== Compito 1 ==
Trascrivi per intero e senza modifiche il testo sulla mostra romana di armi del Rinascimento.

== Estratto fornito ==

——————

La mostra romana, curata da Mario Scalini, esperto dell’argomento e direttore del Polo Museale dell’Emilia Romagna, allestita negli spazi di Palazzo Venezia e Castel Sant’Angelo fino all’11 novembre, presenta circa 160 pezzi tra armature, armi da difese e da offesa, armi da fuoco, elmetti, corsaletti, spade e balestre. Le armi del Rinascimento sono esposte ed analizzate in questa occasione, nel tentativo di far rivivere attraverso tali oggetti, una parte della cultura del tempo, quella strettamente legata al potere, al dominio e alla guerra.

——————

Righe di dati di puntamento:
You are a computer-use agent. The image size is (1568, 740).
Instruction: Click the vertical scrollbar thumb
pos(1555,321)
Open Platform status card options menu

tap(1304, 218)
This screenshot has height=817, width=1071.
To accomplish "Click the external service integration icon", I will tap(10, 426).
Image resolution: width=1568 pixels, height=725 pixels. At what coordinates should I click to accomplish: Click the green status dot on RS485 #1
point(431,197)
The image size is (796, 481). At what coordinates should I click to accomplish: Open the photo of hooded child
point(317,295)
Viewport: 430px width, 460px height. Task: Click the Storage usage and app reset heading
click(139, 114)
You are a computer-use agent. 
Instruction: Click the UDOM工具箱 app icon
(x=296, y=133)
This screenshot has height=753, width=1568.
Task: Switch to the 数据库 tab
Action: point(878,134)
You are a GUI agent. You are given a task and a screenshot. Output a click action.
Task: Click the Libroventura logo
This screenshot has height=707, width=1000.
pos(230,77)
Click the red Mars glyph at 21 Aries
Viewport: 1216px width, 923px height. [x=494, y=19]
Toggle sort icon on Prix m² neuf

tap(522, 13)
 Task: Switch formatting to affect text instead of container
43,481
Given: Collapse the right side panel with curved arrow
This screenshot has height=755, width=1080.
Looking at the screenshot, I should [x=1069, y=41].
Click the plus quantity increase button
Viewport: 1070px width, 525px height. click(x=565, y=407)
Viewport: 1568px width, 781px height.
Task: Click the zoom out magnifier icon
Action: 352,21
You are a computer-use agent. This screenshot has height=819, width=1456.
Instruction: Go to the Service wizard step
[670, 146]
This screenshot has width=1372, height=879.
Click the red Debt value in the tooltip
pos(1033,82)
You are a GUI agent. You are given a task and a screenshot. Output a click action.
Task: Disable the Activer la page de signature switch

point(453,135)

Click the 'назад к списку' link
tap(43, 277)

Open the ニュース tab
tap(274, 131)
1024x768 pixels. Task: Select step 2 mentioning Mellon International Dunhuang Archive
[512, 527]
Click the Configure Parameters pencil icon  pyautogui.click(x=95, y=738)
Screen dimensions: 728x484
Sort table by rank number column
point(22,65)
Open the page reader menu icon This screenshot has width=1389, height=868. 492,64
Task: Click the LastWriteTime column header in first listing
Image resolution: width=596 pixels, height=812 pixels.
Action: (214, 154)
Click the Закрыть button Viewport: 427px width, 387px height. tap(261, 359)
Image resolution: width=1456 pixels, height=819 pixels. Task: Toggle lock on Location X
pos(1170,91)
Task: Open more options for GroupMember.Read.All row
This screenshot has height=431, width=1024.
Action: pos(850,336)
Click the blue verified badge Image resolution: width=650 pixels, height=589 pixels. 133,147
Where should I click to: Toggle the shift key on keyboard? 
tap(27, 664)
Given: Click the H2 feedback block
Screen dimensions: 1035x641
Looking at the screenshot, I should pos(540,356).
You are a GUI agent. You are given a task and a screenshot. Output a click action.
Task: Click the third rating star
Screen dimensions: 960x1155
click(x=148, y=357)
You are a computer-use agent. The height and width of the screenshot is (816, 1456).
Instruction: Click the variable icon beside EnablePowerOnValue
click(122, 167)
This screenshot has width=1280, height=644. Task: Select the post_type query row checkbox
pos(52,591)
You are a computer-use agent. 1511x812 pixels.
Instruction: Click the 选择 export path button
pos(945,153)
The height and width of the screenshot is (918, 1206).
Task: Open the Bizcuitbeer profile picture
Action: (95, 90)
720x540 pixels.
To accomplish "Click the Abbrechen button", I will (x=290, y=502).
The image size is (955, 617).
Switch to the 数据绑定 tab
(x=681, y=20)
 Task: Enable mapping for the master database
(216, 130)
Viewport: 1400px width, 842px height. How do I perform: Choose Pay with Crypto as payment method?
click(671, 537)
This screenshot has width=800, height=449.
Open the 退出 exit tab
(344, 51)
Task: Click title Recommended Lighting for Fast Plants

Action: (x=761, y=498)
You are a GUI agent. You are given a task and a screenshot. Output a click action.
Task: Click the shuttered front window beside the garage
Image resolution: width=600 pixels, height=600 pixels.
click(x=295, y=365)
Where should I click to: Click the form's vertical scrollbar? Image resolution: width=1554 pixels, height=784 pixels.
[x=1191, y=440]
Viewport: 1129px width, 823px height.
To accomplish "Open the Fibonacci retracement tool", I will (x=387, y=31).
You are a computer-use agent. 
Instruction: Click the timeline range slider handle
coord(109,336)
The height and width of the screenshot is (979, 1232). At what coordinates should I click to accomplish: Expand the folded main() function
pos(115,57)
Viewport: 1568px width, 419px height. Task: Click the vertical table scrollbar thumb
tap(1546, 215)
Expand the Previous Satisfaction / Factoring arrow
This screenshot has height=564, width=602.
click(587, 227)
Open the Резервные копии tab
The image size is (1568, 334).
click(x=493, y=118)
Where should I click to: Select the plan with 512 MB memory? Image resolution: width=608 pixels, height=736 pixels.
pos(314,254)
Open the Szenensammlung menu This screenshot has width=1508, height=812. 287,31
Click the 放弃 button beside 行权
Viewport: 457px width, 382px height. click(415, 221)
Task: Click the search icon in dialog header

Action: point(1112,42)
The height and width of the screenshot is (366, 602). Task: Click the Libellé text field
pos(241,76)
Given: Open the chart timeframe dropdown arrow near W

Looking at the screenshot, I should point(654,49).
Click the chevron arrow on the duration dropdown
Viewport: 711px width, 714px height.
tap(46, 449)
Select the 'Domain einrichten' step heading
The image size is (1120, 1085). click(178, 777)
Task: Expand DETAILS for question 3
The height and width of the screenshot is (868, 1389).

——————

== Compito 2 ==
Restituisci senza modifiche le righe dei dati, partendo da quella che contiene "The height and width of the screenshot is (366, 602)." e proseguendo fino all'ultima riga dei dati, inclusa.

== Risposta 1 ==
La mostra romana, curata da Mario Scalini, esperto dell’argomento e direttore del Polo Museale dell’Emilia Romagna, allestita negli spazi di Palazzo Venezia e Castel Sant’Angelo fino all’11 novembre, presenta circa 160 pezzi tra armature, armi da difese e da offesa, armi da fuoco, elmetti, corsaletti, spade e balestre. Le armi del Rinascimento sono esposte ed analizzate in questa occasione, nel tentativo di far rivivere attraverso tali oggetti, una parte della cultura del tempo, quella strettamente legata al potere, al dominio e alla guerra.

== Risposta 2 ==
The height and width of the screenshot is (366, 602). Task: Click the Libellé text field
pos(241,76)
Given: Open the chart timeframe dropdown arrow near W

Looking at the screenshot, I should point(654,49).
Click the chevron arrow on the duration dropdown
Viewport: 711px width, 714px height.
tap(46, 449)
Select the 'Domain einrichten' step heading
The image size is (1120, 1085). click(178, 777)
Task: Expand DETAILS for question 3
The height and width of the screenshot is (868, 1389).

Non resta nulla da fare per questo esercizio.